Here I present that function in the context of reviewing the output of a program that returns a series of json documents that represent tabular data:

#!/usr/bin/env python
""" Example showing markdown table generation from a list of dicts """
from __future__ import print_function

import collections
import json
import subprocess


def markdown_table_from_dicts(row_list, col_list=None, fill_empty=""):
    """
    return a string containing a markdown-formatted table. the table is
    generated from the supplied list of dicts that contain row data, and a
    list of column names which refer to keys in the dicts. column widths are
    automatically calculated. the optional fill_empty argument defines the
    value inserted into cells that don't have data
    """
    # for example to create this table...
    #
    # animal | color | feature
    # ------ | ----- | ------------
    # turtle | green | shell
    # crow   | black | intelligence
    # horse  | brown | long face
    #
    # you'd supply this row_list (remember regular python dicts are unordered):
    # [
    #     {"animal": "turtle", "feature": "shell", "color": "green"},
    #     {"color": "black", "animal": "crow", "feature": "intelligence"},
    #     {"feature": "long face", "animal": "horse", "color": "brown"},
    # ]
    # ...and (optionally) this col_list: ["animal", "color", "feature"]

    if not col_list:
        # the user didn't supply a col_list so we generate one from the set of
        # keys in all the rows
        col_list_tmp = set()
        for row in row_list:
            col_list_tmp.update(row)
        col_list = sorted(col_list_tmp)

    if fill_empty is not None:
        # fill_empty represents the default value for cells that aren't defined
        # in a row
        filler = lambda: fill_empty
        row_list = [collections.defaultdict(filler, row) for row in row_list]

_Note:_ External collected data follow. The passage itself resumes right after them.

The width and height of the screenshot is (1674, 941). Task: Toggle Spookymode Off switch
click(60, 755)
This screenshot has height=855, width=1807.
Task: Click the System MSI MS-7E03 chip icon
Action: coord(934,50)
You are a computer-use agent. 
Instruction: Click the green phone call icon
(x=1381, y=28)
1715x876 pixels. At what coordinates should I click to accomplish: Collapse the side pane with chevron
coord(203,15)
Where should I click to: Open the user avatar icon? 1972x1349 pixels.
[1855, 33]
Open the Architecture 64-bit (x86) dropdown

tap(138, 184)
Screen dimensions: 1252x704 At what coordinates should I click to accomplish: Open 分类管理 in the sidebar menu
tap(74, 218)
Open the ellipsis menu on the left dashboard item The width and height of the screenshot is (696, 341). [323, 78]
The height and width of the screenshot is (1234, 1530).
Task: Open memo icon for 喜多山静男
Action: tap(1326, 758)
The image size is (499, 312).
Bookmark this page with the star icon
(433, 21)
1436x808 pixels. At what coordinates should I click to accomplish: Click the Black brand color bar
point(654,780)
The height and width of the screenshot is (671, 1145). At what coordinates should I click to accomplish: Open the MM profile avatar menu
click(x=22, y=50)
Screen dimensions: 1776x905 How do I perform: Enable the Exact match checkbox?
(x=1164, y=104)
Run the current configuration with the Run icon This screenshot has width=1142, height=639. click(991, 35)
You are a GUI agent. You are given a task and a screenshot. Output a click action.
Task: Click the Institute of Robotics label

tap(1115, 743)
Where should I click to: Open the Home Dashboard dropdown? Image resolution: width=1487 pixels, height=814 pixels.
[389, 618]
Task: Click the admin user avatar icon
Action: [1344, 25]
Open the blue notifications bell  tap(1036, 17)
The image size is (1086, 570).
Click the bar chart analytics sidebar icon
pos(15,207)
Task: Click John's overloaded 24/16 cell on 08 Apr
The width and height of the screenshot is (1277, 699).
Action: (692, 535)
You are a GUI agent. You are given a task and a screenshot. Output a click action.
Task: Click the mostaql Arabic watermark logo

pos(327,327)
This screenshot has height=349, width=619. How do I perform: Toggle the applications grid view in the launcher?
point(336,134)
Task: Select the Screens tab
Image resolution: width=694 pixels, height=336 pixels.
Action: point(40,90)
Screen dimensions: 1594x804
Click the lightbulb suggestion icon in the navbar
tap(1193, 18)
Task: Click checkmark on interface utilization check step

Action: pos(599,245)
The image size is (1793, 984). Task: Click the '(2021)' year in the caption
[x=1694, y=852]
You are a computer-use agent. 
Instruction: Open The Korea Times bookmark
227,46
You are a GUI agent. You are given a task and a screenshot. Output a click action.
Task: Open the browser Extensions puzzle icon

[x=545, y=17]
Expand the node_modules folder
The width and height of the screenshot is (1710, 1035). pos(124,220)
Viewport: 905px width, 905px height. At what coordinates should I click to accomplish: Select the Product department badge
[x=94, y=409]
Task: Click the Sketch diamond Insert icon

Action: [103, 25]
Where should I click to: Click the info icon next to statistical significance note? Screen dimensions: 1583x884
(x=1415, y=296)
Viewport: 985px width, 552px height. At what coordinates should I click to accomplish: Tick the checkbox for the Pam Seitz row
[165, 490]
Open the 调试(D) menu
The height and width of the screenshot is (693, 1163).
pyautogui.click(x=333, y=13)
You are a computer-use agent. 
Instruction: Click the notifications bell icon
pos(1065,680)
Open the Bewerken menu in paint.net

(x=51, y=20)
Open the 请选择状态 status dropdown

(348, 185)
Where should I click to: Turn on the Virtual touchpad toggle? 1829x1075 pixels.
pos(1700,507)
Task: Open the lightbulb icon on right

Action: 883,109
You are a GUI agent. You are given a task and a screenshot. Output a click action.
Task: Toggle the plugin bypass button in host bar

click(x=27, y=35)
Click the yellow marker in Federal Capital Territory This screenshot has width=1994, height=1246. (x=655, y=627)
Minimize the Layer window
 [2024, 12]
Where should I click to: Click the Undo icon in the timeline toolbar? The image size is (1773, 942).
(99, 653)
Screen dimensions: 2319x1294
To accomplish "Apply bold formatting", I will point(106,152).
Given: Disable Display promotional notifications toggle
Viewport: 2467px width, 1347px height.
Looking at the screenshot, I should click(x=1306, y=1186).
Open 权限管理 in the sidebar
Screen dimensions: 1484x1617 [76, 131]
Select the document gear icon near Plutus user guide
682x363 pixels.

    # calculate the width of each column. this is derived from the max length
    # of the row contents in a column including the column name itself
    col_widths = {
        col_name: max([len(r[col_name]) for r in row_list] + [len(col_name)])
        for col_name in col_list
    }

    # generate a format string that can later be used to print the rows of the
    # table. in the above example this would work out to:
    # "{animal:<6} | {color:<5} | {feature:<12}"
    row_fmt = ' | '.join([
        '{{{name}:<{width}}}'.format(name=col_name, width=col_widths[col_name])
        for col_name in col_list
    ])

    # the header row contains just the names of the columns
    header_row = {col_name: col_name for col_name in col_list}

    # the delimiter row contains the dash/underlines that appear on the line
    # below the header row (this is vital for md tables to be parsed as tables)
    delim_row = {col_name: "-" * col_widths[col_name] for col_name in col_list}

    # putting it all together
    return "\n".join([row_fmt.format(**row)
                      for row
                      in [header_row, delim_row] + row_list])


def main():
    """ entrypoint for direct execution """
    # this is for example purposes, generally you don't want to shell-out to
    # docker. you should use the API instead.
    docker_ps = ["docker", "ps", "-a", "--format", "{{json .}}"]
    containers = [json.loads(line)
                  for line in subprocess.check_output(docker_ps).splitlines()]

    # containers[0].keys():
    #   [u'Status', u'Image', u'Labels', u'Ports', u'Networks', u'Command',
    #    u'Names', u'Mounts', u'RunningFor', u'LocalVolumes', u'ID',
    #    u'CreatedAt', u'Size']

    # containers is now a list of dicts, let's markdown-tableize it!
    print(markdown_table_from_dicts(containers, ["Names", "Image", "CreatedAt",
                                                 "Status"]))

    return


if __name__ == '__main__':
    main()

The simple program above looks at the docker containers running on the local machine (or on a remote machine if that’s how you roll) and prints a markdown table with excerpts of that data.